REQUIREMENTS:
Copy out everything in the entries below, word for word, from the first line down through the line that contains "coordinates (830, 222).".

::::::::::

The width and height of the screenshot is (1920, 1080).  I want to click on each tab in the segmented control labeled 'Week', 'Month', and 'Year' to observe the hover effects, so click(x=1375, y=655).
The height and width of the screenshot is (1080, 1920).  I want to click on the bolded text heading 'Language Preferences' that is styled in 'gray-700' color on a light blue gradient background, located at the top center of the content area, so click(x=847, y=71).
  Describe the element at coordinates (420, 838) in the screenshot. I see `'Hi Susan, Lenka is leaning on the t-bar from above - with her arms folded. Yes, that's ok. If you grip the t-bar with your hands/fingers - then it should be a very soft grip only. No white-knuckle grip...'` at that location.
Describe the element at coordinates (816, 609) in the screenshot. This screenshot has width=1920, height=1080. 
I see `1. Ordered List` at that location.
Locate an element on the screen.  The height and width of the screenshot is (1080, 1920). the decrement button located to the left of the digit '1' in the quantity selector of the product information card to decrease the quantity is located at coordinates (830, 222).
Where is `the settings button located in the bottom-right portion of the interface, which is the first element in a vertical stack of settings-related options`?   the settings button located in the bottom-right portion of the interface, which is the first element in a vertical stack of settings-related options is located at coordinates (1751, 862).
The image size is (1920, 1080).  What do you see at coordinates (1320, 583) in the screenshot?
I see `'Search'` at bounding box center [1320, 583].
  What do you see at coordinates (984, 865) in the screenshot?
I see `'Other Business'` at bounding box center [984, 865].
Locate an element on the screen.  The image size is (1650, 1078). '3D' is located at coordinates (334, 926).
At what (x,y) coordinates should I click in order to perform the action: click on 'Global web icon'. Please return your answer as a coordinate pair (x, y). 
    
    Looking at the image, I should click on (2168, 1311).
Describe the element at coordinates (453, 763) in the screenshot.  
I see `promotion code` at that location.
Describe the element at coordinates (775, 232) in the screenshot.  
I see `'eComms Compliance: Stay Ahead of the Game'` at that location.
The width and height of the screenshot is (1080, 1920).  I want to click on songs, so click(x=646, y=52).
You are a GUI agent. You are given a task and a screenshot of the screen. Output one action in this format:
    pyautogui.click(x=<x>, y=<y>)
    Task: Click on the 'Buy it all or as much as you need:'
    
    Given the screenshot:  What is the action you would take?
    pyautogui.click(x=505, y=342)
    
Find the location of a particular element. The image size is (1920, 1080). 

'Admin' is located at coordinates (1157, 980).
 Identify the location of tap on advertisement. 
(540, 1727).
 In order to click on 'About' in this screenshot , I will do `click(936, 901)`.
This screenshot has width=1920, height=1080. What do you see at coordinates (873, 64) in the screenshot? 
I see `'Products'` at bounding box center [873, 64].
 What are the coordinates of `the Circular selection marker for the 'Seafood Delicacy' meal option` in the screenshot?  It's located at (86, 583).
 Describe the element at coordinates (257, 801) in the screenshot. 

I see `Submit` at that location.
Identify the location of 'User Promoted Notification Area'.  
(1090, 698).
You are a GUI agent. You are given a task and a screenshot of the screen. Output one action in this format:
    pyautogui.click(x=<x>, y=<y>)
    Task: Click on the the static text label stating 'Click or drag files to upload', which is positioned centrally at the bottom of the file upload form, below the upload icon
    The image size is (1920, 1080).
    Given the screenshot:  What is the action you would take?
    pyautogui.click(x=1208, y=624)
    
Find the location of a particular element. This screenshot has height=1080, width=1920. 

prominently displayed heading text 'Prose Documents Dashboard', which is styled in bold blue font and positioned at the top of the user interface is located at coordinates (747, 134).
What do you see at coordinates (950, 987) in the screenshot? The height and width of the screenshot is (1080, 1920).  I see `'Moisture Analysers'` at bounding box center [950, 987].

::::::::::

EXERCISE OUTPUT:
The width and height of the screenshot is (1920, 1080).  I want to click on each tab in the segmented control labeled 'Week', 'Month', and 'Year' to observe the hover effects, so click(x=1375, y=655).
The height and width of the screenshot is (1080, 1920).  I want to click on the bolded text heading 'Language Preferences' that is styled in 'gray-700' color on a light blue gradient background, located at the top center of the content area, so click(x=847, y=71).
  Describe the element at coordinates (420, 838) in the screenshot. I see `'Hi Susan, Lenka is leaning on the t-bar from above - with her arms folded. Yes, that's ok. If you grip the t-bar with your hands/fingers - then it should be a very soft grip only. No white-knuckle grip...'` at that location.
Describe the element at coordinates (816, 609) in the screenshot. This screenshot has width=1920, height=1080. 
I see `1. Ordered List` at that location.
Locate an element on the screen.  The height and width of the screenshot is (1080, 1920). the decrement button located to the left of the digit '1' in the quantity selector of the product information card to decrease the quantity is located at coordinates (830, 222).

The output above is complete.